Les ministres des Affaires étrangères de l’Union européenne se sont réunis pour discuter de possibles sanctions à prendre contre les colons israéliens coupables de violences en Cisjordanie et, éventuellement, contre les ministres d’extrême droite qui les soutiennent. Le problème est on ne peut plus d’actualité. Selon des rapports palestiniens, des colons auraient mené plus de vingt attaques à travers la Cisjordanie au cours du week-end dernier, blessant plusieurs personnes et incendiant des maisons. Mais la question des sanctions est un feuilleton à épisodes qui n’aboutit jamais du fait des désaccords entre les pays membres mais aussi, et surtout pourrait-on dire, par manque de volonté politique de sanctionner l’État sioniste. Car si les colons peuvent se montrer violents, c’est qu’ils sont assurés du soutien de l’armée et de tout l’appareil d’État. Mais sanctionner certains d’entre eux, voire imposer des taxes aux produits agricoles produits dans les colonies « illégales », sera un coup d’épée dans l’eau. Comme il n’est toujours pas question de suspendre l’accord de coopération Union européenne-Israël, le reste est du bla-bla pour amuser la galerie.

Si la plupart des humanitaires de la flottille Global Sumud, arraisonnée par la marine de guerre israélienne au large de la Crête, ont été conduits en Grèce avant d’être rapatriés chez eux, deux d’entre eux sont toujours entre les mains des militaires israéliens. Il s’agit du brésilien Thiago Avila et de l’espagnol Saif Abukeskek. Selon l’ONG israélienne de défense des droits humains Adalah, ils font l’objet de « mauvais traitements » et d’« abus psychologiques » en prison, notamment des interrogatoires de huit heures, un éclairage puissant en cellule 24 heures sur 24, un isolement total et des déplacements systématiquement les yeux bandés, même durant les visites médicales. En outre ils sont arrivés au tribunal de la ville côtière d’Ashkelon les pieds entravés. Selon le juge, ils sont soupçonnés d’« assistance à l’ennemi en temps de guerre, de contacts avec un agent étranger, d’appartenance à une organisation terroriste et d’assistance à une organisation terroriste ». Leur avocat a dénoncé « une tentative de criminaliser toute solidarité avec le peuple palestinien ». Des pacifistes israéliens ont organisé une manifestation devant l’immeuble du gouvernement à Tel Aviv pour protester contre leur emprisonnement.
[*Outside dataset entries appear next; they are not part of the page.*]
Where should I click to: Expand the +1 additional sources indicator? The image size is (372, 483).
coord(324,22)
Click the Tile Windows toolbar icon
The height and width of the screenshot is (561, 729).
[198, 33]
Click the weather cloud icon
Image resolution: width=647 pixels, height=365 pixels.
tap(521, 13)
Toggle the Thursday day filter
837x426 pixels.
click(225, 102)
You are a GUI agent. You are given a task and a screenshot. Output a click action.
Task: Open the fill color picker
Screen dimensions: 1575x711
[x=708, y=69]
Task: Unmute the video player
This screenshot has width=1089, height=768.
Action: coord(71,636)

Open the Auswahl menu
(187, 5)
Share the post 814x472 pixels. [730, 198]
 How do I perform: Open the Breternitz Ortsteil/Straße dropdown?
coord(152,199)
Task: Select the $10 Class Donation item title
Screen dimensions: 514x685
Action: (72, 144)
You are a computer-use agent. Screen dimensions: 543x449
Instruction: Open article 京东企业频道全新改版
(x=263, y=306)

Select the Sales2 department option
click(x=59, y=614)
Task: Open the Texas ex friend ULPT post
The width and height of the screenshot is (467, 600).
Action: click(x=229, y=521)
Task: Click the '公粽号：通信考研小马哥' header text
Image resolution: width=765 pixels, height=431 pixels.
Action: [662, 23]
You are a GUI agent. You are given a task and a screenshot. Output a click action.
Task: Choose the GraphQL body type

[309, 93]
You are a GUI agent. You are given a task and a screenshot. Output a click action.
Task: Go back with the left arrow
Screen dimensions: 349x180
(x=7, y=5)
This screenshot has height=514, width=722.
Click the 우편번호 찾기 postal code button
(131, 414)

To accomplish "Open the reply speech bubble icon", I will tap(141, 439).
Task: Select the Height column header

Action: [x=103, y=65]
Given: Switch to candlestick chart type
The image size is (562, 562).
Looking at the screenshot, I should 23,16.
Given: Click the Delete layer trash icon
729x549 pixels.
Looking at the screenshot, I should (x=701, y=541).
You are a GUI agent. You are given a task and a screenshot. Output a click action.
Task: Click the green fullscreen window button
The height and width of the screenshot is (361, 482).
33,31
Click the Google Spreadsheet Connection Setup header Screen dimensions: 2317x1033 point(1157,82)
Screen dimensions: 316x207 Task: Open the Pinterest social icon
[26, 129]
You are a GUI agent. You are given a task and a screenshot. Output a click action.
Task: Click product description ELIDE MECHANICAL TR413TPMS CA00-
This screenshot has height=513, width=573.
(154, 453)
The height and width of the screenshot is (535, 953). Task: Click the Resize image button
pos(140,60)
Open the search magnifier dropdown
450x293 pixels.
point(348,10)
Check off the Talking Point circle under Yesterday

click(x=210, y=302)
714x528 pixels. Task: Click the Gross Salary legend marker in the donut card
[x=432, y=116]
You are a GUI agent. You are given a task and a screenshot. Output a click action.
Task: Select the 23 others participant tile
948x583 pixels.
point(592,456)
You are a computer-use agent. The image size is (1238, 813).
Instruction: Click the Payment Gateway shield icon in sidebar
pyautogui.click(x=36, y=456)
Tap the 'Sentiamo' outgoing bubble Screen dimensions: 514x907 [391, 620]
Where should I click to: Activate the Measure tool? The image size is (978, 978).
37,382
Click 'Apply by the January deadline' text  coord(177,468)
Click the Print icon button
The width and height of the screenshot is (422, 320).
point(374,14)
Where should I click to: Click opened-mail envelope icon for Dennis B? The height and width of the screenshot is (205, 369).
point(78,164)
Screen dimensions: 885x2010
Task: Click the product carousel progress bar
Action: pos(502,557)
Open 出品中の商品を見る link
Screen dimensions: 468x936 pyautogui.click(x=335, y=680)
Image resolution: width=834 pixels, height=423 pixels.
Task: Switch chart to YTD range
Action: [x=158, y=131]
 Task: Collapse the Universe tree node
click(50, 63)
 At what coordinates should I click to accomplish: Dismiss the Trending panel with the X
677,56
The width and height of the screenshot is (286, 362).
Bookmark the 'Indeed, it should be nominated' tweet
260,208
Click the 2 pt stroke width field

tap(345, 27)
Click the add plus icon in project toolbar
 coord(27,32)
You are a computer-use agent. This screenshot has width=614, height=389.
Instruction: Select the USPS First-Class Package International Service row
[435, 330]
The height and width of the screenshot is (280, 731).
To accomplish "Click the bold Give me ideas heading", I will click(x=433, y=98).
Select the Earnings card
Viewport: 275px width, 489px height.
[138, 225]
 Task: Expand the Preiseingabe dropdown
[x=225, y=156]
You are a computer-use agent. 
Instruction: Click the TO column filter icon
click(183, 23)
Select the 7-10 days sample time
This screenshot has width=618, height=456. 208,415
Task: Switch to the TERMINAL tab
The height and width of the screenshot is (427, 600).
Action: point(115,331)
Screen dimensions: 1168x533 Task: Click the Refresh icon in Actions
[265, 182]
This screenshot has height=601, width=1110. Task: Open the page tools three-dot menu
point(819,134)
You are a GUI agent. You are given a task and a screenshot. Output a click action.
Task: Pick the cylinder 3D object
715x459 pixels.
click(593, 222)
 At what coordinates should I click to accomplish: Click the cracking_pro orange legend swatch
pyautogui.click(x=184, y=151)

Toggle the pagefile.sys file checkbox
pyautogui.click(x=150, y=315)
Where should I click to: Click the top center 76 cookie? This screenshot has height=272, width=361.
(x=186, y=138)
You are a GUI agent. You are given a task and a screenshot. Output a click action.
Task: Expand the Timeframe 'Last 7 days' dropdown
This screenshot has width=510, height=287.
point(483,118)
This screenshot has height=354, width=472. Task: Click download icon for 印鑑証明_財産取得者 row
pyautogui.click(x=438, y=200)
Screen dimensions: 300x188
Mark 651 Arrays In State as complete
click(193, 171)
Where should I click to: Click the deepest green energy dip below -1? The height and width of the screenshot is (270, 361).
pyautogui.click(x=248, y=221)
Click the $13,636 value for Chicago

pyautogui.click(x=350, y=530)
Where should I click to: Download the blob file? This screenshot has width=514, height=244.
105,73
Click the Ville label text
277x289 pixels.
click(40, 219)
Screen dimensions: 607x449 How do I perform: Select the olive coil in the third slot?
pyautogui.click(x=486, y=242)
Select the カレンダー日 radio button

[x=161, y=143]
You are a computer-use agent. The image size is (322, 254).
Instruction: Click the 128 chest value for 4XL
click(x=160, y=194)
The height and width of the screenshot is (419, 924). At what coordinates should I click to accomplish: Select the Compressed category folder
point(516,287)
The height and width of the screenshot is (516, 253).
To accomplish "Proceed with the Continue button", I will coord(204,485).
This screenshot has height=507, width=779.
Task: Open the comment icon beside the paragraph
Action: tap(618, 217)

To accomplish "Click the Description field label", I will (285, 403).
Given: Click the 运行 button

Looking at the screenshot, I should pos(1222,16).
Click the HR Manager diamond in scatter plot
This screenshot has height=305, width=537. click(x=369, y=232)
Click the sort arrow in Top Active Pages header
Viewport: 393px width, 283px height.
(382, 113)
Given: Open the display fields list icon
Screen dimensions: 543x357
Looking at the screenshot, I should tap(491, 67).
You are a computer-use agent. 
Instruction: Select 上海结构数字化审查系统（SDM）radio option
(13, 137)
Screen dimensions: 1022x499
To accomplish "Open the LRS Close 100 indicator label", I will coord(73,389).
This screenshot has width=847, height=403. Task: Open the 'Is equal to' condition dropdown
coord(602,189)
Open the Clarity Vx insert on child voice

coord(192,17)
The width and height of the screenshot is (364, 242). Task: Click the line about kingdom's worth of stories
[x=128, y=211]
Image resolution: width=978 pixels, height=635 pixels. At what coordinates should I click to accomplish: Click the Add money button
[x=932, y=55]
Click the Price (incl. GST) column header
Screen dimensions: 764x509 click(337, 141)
Libérez Thiago et Saif !

Pour fêter ses 50 ans le ministre de la Sécurité nationale, l’ultra-nationaliste Itamar Ben Gvir, a invité des personnalités politiques de haut rang, des activistes de droite, mais aussi de nombreux officiers supérieurs de la police et du service pénitentiaire. À cette occasion, rapporte The Times of Israël, les gâteaux d’anniversaire étaient décorés de nœuds coulants et d’armes à feu, une référence à peine voilée à la nouvelle loi adoptée en mars dernier par le Parlement et imposant aux seuls Palestiniens condamnés pour terrorisme la peine de mort. Son épouse, Ayala, avait fait ajouter une inscription disant « Bonne chance au ministre Ben Gvir, parfois les rêves deviennent réalité ». De son côté son collègue des Finances, Bezalel Smotrich, a déclaré sur la chaine TV7 Israel News : « Mon fils blessé a exprimé le souhait que la guerre au Liban ne prenne pas fin, afin qu’il ait encore quelque chose à détruire [là-bas] une fois guéri. Je lui ai répondu : “Ne t’inquiète pas, il y en aura pour tout le monde.” »

Des dangereux psychopathes qui reflètent on ne peut mieux ce qu’est le gouvernement Netanyahou.

À l’occasion de la Journée mondiale de la liberté de la presse, célébrée cette année le 3 mai, le Centre palestinien pour les personnes disparues et victimes de disparition forcée a attiré l’attention du monde sur les 263 journalistes tués à Gaza depuis le début du conflit et sur la disparition de certains d’entre eux, dont Nidal Al Wahidi et Haitham Abdul Wahed toujours portés disparus depuis 939 jours, sans qu’aucune information fiable ne soit disponible concernant leur lieu de séjour ou leur état de santé. Outre les journalistes tués 420 ont été blessés, dont beaucoup restent handicapés, tandis qu’une quarantaine d’autres seraient toujours emprisonnés par Israël. Par ailleurs l’occupant sioniste continue d’interdire l’entrée de Gaza aux journalistes étrangers. Comment dit-on « liberté de la presse » en hébreu ?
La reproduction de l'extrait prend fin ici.